Format every line of the listing below as a JSON list of strings, one string per line, leaving out blank lines.

• **Dataset**
--------
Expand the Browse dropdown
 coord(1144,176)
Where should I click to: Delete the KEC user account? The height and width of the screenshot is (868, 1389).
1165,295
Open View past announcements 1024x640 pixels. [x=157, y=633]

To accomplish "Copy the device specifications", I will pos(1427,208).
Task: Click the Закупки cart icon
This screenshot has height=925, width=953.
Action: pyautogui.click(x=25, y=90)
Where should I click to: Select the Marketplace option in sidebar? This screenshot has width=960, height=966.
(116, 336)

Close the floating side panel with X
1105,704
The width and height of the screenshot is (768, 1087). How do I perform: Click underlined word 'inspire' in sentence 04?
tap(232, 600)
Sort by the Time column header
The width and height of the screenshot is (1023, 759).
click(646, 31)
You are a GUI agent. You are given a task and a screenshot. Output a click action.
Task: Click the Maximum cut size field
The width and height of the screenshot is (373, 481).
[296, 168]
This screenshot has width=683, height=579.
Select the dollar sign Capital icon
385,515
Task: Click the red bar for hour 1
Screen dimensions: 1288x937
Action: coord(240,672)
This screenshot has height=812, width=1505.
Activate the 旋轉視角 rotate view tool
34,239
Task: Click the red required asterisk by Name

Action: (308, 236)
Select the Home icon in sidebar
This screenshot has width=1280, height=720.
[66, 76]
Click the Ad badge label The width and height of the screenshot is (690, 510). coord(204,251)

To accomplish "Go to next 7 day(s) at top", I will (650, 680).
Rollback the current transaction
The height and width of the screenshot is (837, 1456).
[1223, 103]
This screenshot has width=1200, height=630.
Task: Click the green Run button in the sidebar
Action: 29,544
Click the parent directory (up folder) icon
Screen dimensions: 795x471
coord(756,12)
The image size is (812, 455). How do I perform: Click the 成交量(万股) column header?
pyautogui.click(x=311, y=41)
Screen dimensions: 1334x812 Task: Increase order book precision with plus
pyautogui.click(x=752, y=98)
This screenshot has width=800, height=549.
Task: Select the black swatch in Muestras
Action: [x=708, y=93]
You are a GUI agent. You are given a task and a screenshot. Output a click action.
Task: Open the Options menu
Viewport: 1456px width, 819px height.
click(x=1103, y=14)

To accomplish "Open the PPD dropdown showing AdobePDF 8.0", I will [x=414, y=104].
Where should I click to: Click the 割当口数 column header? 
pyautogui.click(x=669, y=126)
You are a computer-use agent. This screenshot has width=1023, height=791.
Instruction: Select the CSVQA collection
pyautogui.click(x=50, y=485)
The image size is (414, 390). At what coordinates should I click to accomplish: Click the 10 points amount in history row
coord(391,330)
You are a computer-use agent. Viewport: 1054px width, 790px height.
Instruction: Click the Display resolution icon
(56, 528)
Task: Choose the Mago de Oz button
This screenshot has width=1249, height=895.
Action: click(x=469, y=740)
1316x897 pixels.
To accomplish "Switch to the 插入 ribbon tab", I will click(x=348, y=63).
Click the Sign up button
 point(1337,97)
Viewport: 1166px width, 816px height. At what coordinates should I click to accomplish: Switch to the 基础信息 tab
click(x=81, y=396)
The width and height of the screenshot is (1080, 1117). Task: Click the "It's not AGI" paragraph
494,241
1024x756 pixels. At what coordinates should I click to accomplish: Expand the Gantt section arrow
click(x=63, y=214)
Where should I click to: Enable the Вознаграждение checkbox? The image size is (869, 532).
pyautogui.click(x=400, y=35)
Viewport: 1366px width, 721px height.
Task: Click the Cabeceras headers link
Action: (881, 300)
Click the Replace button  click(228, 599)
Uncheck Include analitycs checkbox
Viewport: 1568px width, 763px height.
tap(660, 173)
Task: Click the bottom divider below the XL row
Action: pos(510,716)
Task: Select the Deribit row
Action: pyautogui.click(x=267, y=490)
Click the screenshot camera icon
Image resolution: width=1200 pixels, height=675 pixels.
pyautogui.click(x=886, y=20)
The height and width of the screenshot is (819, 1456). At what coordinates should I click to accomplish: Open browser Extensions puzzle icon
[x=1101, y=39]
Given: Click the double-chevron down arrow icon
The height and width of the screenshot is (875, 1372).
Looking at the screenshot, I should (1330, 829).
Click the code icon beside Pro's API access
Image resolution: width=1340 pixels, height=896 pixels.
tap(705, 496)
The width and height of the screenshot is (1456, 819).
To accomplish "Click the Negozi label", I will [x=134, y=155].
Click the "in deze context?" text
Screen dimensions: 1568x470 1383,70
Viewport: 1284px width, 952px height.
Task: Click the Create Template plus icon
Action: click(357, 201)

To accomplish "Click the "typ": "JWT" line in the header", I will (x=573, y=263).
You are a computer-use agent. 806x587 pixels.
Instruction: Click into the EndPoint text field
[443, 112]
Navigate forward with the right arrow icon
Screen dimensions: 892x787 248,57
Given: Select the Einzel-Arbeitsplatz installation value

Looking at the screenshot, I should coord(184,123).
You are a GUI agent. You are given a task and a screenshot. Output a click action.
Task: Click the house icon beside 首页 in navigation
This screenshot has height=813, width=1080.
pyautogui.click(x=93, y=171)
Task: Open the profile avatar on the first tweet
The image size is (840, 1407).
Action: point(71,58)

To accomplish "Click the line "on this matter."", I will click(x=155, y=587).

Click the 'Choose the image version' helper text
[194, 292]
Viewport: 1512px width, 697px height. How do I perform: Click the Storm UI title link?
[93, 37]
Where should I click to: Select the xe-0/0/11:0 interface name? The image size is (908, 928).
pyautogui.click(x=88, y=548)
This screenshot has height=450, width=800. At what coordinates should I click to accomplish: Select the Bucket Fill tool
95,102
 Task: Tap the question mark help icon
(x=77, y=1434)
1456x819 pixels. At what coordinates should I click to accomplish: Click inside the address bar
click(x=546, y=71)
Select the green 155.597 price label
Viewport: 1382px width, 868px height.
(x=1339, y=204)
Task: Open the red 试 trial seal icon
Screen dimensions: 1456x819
--------
• **Answer to the task**
[
  "Expand the Browse dropdown",
  " coord(1144,176)",
  "Where should I click to: Delete the KEC user account? The height and width of the screenshot is (868, 1389).",
  "1165,295",
  "Open View past announcements 1024x640 pixels. [x=157, y=633]",
  "To accomplish \"Copy the device specifications\", I will pos(1427,208).",
  "Task: Click the Закупки cart icon",
  "This screenshot has height=925, width=953.",
  "Action: pyautogui.click(x=25, y=90)",
  "Where should I click to: Select the Marketplace option in sidebar? This screenshot has width=960, height=966.",
  "(116, 336)",
  "Close the floating side panel with X",
  "1105,704",
  "The width and height of the screenshot is (768, 1087). How do I perform: Click underlined word 'inspire' in sentence 04?",
  "tap(232, 600)",
  "Sort by the Time column header",
  "The width and height of the screenshot is (1023, 759).",
  "click(646, 31)",
  "You are a GUI agent. You are given a task and a screenshot. Output a click action.",
  "Task: Click the Maximum cut size field",
  "The width and height of the screenshot is (373, 481).",
  "[296, 168]",
  "This screenshot has width=683, height=579.",
  "Select the dollar sign Capital icon",
  "385,515",
  "Task: Click the red bar for hour 1",
  "Screen dimensions: 1288x937",
  "Action: coord(240,672)",
  "This screenshot has height=812, width=1505.",
  "Activate the 旋轉視角 rotate view tool",
  "34,239",
  "Task: Click the red required asterisk by Name",
  "Action: (308, 236)",
  "Select the Home icon in sidebar",
  "This screenshot has width=1280, height=720.",
  "[66, 76]",
  "Click the Ad badge label The width and height of the screenshot is (690, 510). coord(204,251)",
  "To accomplish \"Go to next 7 day(s) at top\", I will (650, 680).",
  "Rollback the current transaction",
  "The height and width of the screenshot is (837, 1456).",
  "[1223, 103]",
  "This screenshot has width=1200, height=630.",
  "Task: Click the green Run button in the sidebar",
  "Action: 29,544",
  "Click the parent directory (up folder) icon",
  "Screen dimensions: 795x471",
  "coord(756,12)",
  "The image size is (812, 455). How do I perform: Click the 成交量(万股) column header?",
  "pyautogui.click(x=311, y=41)",
  "Screen dimensions: 1334x812 Task: Increase order book precision with plus",
  "pyautogui.click(x=752, y=98)",
  "This screenshot has width=800, height=549.",
  "Task: Select the black swatch in Muestras",
  "Action: [x=708, y=93]",
  "You are a GUI agent. You are given a task and a screenshot. Output a click action.",
  "Task: Open the Options menu",
  "Viewport: 1456px width, 819px height.",
  "click(x=1103, y=14)",
  "To accomplish \"Open the PPD dropdown showing AdobePDF 8.0\", I will [x=414, y=104].",
  "Where should I click to: Click the 割当口数 column header? ",
  "pyautogui.click(x=669, y=126)",
  "You are a computer-use agent. This screenshot has width=1023, height=791.",
  "Instruction: Select the CSVQA collection",
  "pyautogui.click(x=50, y=485)",
  "The image size is (414, 390). At what coordinates should I click to accomplish: Click the 10 points amount in history row",
  "coord(391,330)",
  "You are a computer-use agent. Viewport: 1054px width, 790px height.",
  "Instruction: Click the Display resolution icon",
  "(56, 528)",
  "Task: Choose the Mago de Oz button",
  "This screenshot has width=1249, height=895.",
  "Action: click(x=469, y=740)",
  "1316x897 pixels.",
  "To accomplish \"Switch to the 插入 ribbon tab\", I will click(x=348, y=63).",
  "Click the Sign up button",
  " point(1337,97)",
  "Viewport: 1166px width, 816px height. At what coordinates should I click to accomplish: Switch to the 基础信息 tab",
  "click(x=81, y=396)",
  "The width and height of the screenshot is (1080, 1117). Task: Click the \"It's not AGI\" paragraph",
  "494,241",
  "1024x756 pixels. At what coordinates should I click to accomplish: Expand the Gantt section arrow",
  "click(x=63, y=214)",
  "Where should I click to: Enable the Вознаграждение checkbox? The image size is (869, 532).",
  "pyautogui.click(x=400, y=35)",
  "Viewport: 1366px width, 721px height.",
  "Task: Click the Cabeceras headers link",
  "Action: (881, 300)",
  "Click the Replace button  click(228, 599)",
  "Uncheck Include analitycs checkbox",
  "Viewport: 1568px width, 763px height.",
  "tap(660, 173)",
  "Task: Click the bottom divider below the XL row",
  "Action: pos(510,716)",
  "Task: Select the Deribit row",
  "Action: pyautogui.click(x=267, y=490)",
  "Click the screenshot camera icon",
  "Image resolution: width=1200 pixels, height=675 pixels.",
  "pyautogui.click(x=886, y=20)",
  "The height and width of the screenshot is (819, 1456). At what coordinates should I click to accomplish: Open browser Extensions puzzle icon",
  "[x=1101, y=39]",
  "Given: Click the double-chevron down arrow icon",
  "The height and width of the screenshot is (875, 1372).",
  "Looking at the screenshot, I should (1330, 829).",
  "Click the code icon beside Pro's API access",
  "Image resolution: width=1340 pixels, height=896 pixels.",
  "tap(705, 496)",
  "The width and height of the screenshot is (1456, 819).",
  "To accomplish \"Click the Negozi label\", I will [x=134, y=155].",
  "Click the \"in deze context?\" text",
  "Screen dimensions: 1568x470 1383,70",
  "Viewport: 1284px width, 952px height.",
  "Task: Click the Create Template plus icon",
  "Action: click(357, 201)",
  "To accomplish \"Click the \"typ\": \"JWT\" line in the header\", I will (x=573, y=263).",
  "You are a computer-use agent. 806x587 pixels.",
  "Instruction: Click into the EndPoint text field",
  "[443, 112]",
  "Navigate forward with the right arrow icon",
  "Screen dimensions: 892x787 248,57",
  "Given: Select the Einzel-Arbeitsplatz installation value",
  "Looking at the screenshot, I should coord(184,123).",
  "You are a GUI agent. You are given a task and a screenshot. Output a click action.",
  "Task: Click the house icon beside 首页 in navigation",
  "This screenshot has height=813, width=1080.",
  "pyautogui.click(x=93, y=171)",
  "Task: Open the profile avatar on the first tweet",
  "The image size is (840, 1407).",
  "Action: point(71,58)",
  "To accomplish \"Click the line \"on this matter.\"\", I will click(x=155, y=587).",
  "Click the 'Choose the image version' helper text",
  "[194, 292]",
  "Viewport: 1512px width, 697px height. How do I perform: Click the Storm UI title link?",
  "[93, 37]",
  "Where should I click to: Select the xe-0/0/11:0 interface name? The image size is (908, 928).",
  "pyautogui.click(x=88, y=548)",
  "This screenshot has height=450, width=800. At what coordinates should I click to accomplish: Select the Bucket Fill tool",
  "95,102",
  " Task: Tap the question mark help icon",
  "(x=77, y=1434)",
  "1456x819 pixels. At what coordinates should I click to accomplish: Click inside the address bar",
  "click(x=546, y=71)",
  "Select the green 155.597 price label",
  "Viewport: 1382px width, 868px height.",
  "(x=1339, y=204)",
  "Task: Open the red 试 trial seal icon",
  "Screen dimensions: 1456x819"
]